メルハバ通信

兵庫県高砂市在住。2017年4月まで20年間トルコに滞在。

アクサライ:シリア人青年のカフェ

昨日、アクサライにちょっと早く着いてしまい、チャイでも飲んで時間を潰そうと、アラビア文字の看板が出ているカフェに入ったら、店内のテレビでもアラビア語の番組が放送されていた。
画面には「JAPAN 2015」という文字が見える。気になって、店の青年に尋ねると、これはアルジャジーラ放送で、サッカーの解説番組らしい。
青年はこのカフェの経営者だった。非常に流暢なトルコ語を話していたが、シリア人であるという。4年前、留学するためにトルコへ来たそうだ。しかし、当初の目的は何であれ、国へ帰り難くなって、こんなところで小さなカフェを営んでいるのだから、彼も難民の一人と言って良いかもしれない。
「シリアのご家族に危険はないの?」と訊いたら、「もの凄く危険な状態です」と苦笑いしていた。
政治的な背景などは話題にしなかった。
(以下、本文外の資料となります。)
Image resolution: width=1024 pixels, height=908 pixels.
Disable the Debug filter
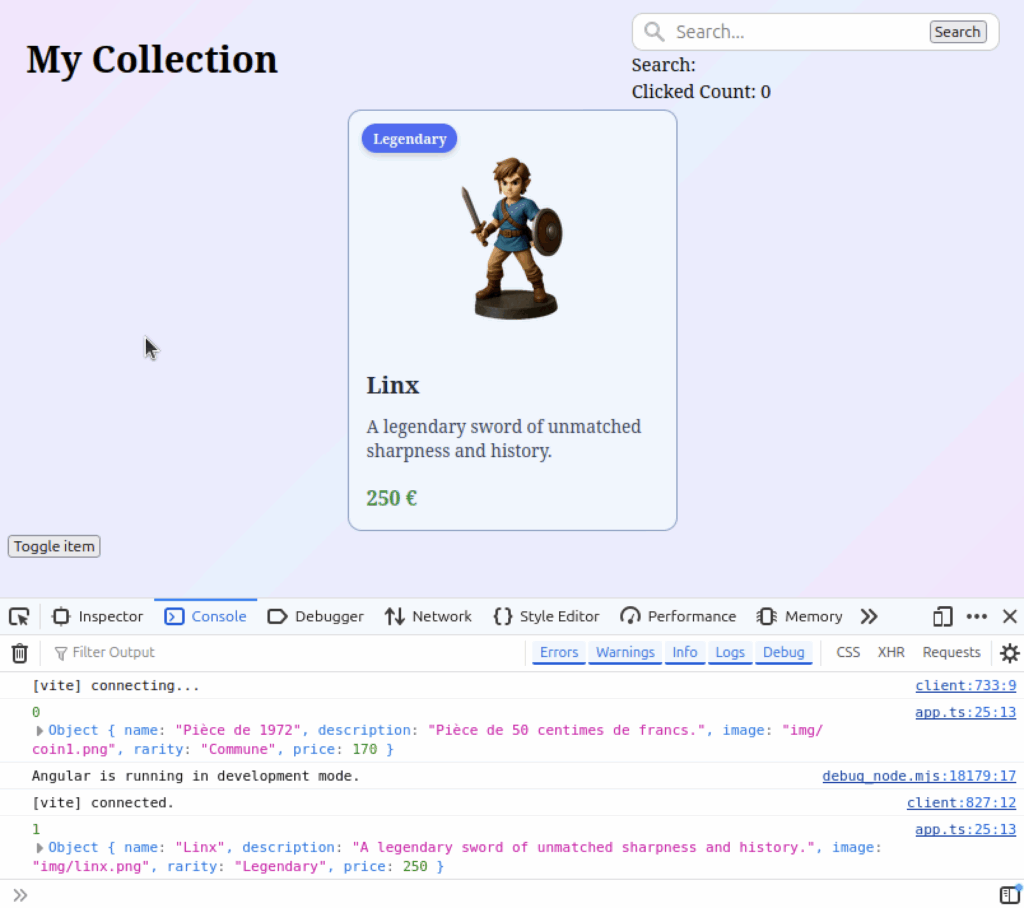(x=783, y=652)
民族的にはアラブのようであり、宗教傾向は殆ど感じられなかった。まあ、進歩的なインテリは、トルコでも大概そうだが・・・。
相手が日本人だから、お愛想でそう言ったのかもしれないが、「1週間ぐらい日本へ旅行に行ってみたいですね。いくらぐらい掛かりますか?」とあれこれ日本の状況を私に尋ねた。
日本へ留学する場合、奨学金を得られる可能性はあるのかという話にもなったけれど、日本とトルコの友好を目的とするような奨学金制度では対象とされないに違いない。
日本とシリアの間には、同様の奨学金制度がないだろうか? 青年は、「もうシリアには政府も国家も存在していないんですよ」と溜息をついていた。確かに、政府間等の協定が機能する可能性なんて、まず残っていないような気もする。